Je suis allé vérifier dans mes archives et j'ai retrouvé sur le site de la tombola des Stars solidaires, sous le hashtag #ProtègeTonSoignant, la participation de Frédéric Beigbeder, qui mettait dans la cagnotte aux enchères la dédicace de son prochain roman. Après l'épisode lamentable du vrai-faux soutien à Gabriel Matzneff, avec cet aveu incongru comme quoi l'homme qui avait célébré et applaudi l'œuvre libératrice d'un pédophile n'avait œuvré pour le gratifier d'un prix Renaudot que parce que, en réalité, il le prenait pour un mythomane, Beigbeder nous offrait une nouvelle preuve de son incroyable talent.

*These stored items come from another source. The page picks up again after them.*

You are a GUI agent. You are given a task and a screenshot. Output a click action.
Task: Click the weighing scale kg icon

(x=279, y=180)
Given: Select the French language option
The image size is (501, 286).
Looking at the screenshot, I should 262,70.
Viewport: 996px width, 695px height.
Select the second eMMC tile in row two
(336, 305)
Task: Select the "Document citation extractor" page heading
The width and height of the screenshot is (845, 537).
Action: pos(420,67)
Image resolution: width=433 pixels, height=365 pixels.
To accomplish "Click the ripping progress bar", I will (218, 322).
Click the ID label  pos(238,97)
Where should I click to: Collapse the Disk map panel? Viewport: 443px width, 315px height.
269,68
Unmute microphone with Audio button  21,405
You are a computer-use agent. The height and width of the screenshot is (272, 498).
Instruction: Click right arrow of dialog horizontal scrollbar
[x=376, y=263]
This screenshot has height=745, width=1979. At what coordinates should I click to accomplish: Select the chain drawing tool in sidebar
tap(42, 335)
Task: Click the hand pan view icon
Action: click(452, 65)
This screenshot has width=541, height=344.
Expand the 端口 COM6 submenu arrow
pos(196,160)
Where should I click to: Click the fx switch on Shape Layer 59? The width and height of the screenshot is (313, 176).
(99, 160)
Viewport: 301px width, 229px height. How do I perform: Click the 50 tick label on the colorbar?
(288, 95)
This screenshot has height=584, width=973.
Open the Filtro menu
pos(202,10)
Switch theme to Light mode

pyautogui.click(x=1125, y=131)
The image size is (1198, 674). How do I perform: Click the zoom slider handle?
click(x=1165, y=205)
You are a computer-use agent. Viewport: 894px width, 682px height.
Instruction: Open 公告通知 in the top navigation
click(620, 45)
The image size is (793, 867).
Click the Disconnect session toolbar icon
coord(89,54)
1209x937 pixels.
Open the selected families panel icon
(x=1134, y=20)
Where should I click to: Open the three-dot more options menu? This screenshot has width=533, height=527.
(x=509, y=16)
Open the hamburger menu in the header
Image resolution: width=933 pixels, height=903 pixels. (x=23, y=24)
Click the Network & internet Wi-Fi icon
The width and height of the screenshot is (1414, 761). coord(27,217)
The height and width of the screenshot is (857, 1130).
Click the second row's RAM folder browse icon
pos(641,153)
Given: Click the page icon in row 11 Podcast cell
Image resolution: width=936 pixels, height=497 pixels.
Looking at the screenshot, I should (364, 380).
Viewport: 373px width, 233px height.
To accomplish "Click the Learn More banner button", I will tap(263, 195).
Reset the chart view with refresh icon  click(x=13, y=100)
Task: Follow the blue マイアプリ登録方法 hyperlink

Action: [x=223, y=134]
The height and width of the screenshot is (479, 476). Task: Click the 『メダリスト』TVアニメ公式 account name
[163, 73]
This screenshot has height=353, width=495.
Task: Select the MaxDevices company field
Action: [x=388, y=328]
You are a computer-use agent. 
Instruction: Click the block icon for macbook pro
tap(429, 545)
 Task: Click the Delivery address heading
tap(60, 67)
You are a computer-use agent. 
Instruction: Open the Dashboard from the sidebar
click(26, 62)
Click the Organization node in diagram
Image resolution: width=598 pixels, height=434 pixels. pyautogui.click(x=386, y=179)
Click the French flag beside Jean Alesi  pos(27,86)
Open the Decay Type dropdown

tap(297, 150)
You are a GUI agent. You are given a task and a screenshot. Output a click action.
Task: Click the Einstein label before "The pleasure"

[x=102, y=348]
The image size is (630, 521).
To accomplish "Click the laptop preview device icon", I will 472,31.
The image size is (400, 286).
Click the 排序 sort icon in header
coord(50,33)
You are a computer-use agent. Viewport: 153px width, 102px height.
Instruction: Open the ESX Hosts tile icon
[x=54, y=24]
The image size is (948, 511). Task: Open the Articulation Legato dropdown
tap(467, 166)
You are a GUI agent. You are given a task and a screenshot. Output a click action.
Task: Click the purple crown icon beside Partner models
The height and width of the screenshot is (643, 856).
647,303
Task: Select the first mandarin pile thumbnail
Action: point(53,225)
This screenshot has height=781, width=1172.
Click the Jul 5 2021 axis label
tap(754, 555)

Dans sa grande générosité, il avait remercié «évidemment le personnel soignant, tout ça d'accord, j'ai applaudi tous les soirs à vingt heures mais maintenant ça fait deux mois» et il était temps de passer à autre chose, de revenir au monde d'avant, de faire réentendre sur les plateaux le délicat vibrato de la vacuité.

Le Covid, comme le souci de ménager un personnel médical affrontant l'indicible sans protection adéquate, ça allait bien un moment. Mais il fallait garder le sens des priorités : «L'être humain, avait expliqué une protagoniste des Grandes Gueules, ne se lève pas uniquement pour aller au travail, rentrer, manger.» J'ai pensé aux urgentistes, aux réanimateurs, aux généralistes des clusters, à ce qu'ils avaient affronté, à ce qu'ils affronteraient à nouveau le lendemain. Au fait que certains d'entre eux auraient bien aimé «aller au travail, rentrer, manger». Au fait qu'ils auraient même soigné Moix et Beigbeder.